Antifungal treatment options for
allergic bronchopulmonary aspergillosis (ABPA) and severe
asthma with fungal sensitisation (SAFS) are largely limited to
itraconazole based on the outcome of randomised controlled trials. It is unclear if nebulised
amphotericin B deoxycholate (Fungizone® ) is a viable therapeutic option. We evaluated the safety and efficacy of nebulised Fungizone® in the long-term treatment of various forms of
pulmonary aspergillosis. We assessed the records of 177 patients with various forms of
pulmonary aspergillosis attending the National
Aspergillosis Centre in Manchester who had received Fungizone® . Patients first received a challenge test with nebulised Fungizone® in hospital with spirometry pre/post-Fungizone® and nebulised
salbutamol given pre-Fungizone® . Tolerability and changes in Aspergillus
IgE, Aspergillus
IgG and total
IgE were evaluated. Sixty-six per cent (117/177) were able to tolerate the test dose of Fungizone® and in all cases, the reason for discontinuation of the first test dose was worsening
breathlessness.
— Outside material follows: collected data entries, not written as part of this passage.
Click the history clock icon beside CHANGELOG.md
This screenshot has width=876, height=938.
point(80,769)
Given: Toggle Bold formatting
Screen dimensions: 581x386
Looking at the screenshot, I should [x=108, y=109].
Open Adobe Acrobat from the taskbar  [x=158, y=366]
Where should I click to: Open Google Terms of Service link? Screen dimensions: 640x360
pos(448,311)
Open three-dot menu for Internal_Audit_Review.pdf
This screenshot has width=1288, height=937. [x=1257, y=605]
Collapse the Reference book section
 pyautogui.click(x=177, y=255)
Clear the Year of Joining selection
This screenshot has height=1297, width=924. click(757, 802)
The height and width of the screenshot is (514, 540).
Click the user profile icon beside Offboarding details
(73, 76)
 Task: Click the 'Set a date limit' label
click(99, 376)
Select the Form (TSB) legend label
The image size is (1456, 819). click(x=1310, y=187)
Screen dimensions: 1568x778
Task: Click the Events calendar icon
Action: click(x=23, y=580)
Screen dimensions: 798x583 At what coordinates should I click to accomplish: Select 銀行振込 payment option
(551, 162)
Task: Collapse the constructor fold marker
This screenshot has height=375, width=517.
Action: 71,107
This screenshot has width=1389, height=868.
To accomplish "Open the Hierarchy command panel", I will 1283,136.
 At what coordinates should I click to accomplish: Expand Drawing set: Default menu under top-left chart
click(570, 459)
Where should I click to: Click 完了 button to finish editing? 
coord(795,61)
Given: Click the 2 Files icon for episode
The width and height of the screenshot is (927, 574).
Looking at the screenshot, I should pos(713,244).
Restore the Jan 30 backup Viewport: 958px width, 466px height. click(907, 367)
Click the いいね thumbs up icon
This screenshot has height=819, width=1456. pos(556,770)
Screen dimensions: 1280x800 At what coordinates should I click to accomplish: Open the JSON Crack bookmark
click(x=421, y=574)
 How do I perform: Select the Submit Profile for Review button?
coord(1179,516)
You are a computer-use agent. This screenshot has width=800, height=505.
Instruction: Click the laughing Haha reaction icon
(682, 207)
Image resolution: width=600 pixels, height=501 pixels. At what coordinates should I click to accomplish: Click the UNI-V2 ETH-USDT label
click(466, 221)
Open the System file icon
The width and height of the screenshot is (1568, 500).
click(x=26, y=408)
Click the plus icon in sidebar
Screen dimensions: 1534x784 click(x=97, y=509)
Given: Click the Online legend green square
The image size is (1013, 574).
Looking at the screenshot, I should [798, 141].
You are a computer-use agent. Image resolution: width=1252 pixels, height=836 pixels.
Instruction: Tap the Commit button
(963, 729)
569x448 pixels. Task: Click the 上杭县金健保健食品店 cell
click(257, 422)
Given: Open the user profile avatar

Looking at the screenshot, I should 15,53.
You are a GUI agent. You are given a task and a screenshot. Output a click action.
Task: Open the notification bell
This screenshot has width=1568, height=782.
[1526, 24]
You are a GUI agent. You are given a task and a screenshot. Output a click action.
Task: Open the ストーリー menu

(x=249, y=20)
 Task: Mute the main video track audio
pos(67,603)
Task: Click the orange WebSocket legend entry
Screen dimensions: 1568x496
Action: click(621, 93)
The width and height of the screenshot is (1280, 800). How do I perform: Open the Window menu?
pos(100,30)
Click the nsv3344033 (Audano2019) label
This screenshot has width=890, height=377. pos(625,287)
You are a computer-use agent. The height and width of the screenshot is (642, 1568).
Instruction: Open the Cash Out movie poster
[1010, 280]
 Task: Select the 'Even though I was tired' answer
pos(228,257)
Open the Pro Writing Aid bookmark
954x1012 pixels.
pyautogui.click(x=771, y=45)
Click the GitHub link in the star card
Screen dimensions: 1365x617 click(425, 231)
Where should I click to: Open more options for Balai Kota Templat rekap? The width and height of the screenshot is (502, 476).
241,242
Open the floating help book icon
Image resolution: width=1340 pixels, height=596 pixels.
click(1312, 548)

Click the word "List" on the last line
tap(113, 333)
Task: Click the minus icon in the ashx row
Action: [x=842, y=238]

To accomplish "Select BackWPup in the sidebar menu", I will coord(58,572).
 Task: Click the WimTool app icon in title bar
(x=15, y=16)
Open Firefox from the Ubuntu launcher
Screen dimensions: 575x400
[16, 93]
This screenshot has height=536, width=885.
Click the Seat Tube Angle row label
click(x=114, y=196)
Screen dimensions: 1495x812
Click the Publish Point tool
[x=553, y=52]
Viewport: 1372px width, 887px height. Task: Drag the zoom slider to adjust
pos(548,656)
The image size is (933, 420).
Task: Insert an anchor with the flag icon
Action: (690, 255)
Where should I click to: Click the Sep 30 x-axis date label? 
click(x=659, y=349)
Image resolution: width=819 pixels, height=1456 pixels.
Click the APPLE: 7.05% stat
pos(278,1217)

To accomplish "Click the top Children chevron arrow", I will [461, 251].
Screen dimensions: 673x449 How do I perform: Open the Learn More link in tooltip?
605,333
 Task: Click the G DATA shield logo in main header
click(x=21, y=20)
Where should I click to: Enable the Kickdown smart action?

Twenty six (21%) stopped
therapy within 4-6 weeks, and the commonest reason cited for discontinuation of
therapy was increased
breathlessness,
hoarseness and
cough. Eighteen (10.2%) patients continued the Fungizone® for >3 months of which 5 (27.8%) recorded an improvement in total
IgE, Aspergillus-specific
IgE and Aspergillus
IgG. Eleven had ABPA, four had SAFS, two had Aspergillus
bronchitis and one had Aspergillus sensitisation with cavitating nodules. Among these 18 patients, sputum fungal culture results went from positive to negative in five patients, became positive in one patient, remained positive in three patients, and remained negative in seven patients. Nebulised Fungizone® appears to be a poorly tolerated treatment for
pulmonary Aspergillosis with high dropout rates. There appears to be both clinical and serological benefits following sustained treatment with nebulised Fungizone® in some patients.